Well, although we haven’t had a clear response by any means, it seems that a number of providers have been selected this week. The methodology as to how they’ve been selected is still not fully clear. Many members have been in touch with me to say they have been contacted and asked to complete an initial sampling survey, which will be followed up by the survey proper. The timescale to complete the sample survey has literally been a couple of days, despite our advice to DHSC about the importance of realistic timescales, leaving providers wondering what the timescales will be like for the full one.

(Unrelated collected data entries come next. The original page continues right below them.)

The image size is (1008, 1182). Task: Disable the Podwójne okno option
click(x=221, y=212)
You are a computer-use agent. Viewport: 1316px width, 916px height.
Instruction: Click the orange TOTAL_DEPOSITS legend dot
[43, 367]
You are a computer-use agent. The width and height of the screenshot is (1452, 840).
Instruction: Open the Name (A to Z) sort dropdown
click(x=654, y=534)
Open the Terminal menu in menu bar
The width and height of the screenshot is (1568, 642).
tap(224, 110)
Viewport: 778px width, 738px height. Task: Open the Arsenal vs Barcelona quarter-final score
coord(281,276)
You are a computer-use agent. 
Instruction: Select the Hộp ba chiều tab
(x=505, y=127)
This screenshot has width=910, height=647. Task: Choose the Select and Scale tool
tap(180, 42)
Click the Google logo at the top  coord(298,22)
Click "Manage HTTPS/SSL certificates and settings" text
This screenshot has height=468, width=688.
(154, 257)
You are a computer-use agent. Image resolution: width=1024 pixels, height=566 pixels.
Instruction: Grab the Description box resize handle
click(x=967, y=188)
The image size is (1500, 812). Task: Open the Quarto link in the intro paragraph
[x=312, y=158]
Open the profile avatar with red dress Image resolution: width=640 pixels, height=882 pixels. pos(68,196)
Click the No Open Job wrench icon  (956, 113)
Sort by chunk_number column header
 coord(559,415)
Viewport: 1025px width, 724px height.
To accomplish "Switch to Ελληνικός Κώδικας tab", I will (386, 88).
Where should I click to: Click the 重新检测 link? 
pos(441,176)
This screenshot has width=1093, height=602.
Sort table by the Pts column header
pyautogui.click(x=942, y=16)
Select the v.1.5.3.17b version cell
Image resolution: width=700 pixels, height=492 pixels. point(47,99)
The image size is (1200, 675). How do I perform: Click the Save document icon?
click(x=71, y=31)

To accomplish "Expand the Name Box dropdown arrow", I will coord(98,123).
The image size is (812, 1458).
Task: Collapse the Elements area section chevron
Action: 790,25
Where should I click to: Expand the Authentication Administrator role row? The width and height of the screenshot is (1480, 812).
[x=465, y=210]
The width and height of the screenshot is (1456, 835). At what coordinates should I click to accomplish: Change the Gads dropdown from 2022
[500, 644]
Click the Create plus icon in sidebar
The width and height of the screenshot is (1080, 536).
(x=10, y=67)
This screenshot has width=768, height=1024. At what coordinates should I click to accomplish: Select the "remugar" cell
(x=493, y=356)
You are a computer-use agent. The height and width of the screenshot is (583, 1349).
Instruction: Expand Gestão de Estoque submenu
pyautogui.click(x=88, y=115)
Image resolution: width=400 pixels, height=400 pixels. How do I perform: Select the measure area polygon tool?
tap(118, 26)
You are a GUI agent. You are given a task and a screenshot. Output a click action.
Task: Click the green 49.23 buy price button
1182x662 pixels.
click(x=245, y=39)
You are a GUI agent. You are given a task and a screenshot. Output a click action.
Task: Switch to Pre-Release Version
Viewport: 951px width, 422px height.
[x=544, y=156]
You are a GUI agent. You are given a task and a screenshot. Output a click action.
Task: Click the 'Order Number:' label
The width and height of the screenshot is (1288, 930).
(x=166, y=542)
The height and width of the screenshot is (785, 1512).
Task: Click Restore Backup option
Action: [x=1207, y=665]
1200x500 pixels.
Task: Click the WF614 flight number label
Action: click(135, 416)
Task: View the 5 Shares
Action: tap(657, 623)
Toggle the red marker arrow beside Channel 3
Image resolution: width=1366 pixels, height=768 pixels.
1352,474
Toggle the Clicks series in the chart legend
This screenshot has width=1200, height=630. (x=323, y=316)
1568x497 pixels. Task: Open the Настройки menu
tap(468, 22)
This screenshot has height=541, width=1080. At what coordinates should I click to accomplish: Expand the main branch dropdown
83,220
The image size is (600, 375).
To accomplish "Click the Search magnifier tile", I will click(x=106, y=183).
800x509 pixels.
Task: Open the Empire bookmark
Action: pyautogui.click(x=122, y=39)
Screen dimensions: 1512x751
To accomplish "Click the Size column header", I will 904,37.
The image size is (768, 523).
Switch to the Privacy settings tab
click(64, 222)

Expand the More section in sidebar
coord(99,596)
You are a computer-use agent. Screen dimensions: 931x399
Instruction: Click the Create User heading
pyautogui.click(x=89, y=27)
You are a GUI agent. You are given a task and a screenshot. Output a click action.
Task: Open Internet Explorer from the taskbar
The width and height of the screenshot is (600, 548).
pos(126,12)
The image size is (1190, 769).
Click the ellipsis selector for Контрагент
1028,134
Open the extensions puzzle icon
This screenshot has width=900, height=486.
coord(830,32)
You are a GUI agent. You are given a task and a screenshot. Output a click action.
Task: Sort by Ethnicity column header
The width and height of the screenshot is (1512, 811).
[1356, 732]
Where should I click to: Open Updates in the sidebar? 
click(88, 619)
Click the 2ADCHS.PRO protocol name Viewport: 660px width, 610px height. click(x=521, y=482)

A number of providers have said that they aren’t responding. There are many reasons why many providers have decided not to do so actually. Some targeted are ‘start –up’ providers and as they are so ‘young’ have no sleep-in liability, the six year problem doesn’t exist for them. Others have said some of their services have been selected but interestingly the ones that have minimal sleep-ins or none at all, distorting their liability by hundreds of thousand of pounds. Other members have said that the sample chosen is so small that the true liability will simply not be reflected in the survey response. Some have said they wish to focus their time and efforts of working on the requirements of the SCCS rather than this voluntary request for data. So, again I ask with a slightly suspicious mind, HOW are these services selected and how will the data collected truly reflect the extent of the problem accurately.

Whether it is coincidental, or dare I say, by design, these services have been selected, and it seems to me the scale of the issue is unlikely to be unearthed, based on what I have heard so far. Interesting, huh?

We firmly believe that robust and accurate data from providers is critical to ‘fighting’ the sectors’ corner when it comes to securing some financial support from the Treasury – it is absolutely necessary, but whether this will achieve that I am sorry to say I am not convinced. In fact the Government remain unmoved in giving any pledge of support in respect of this massive issue.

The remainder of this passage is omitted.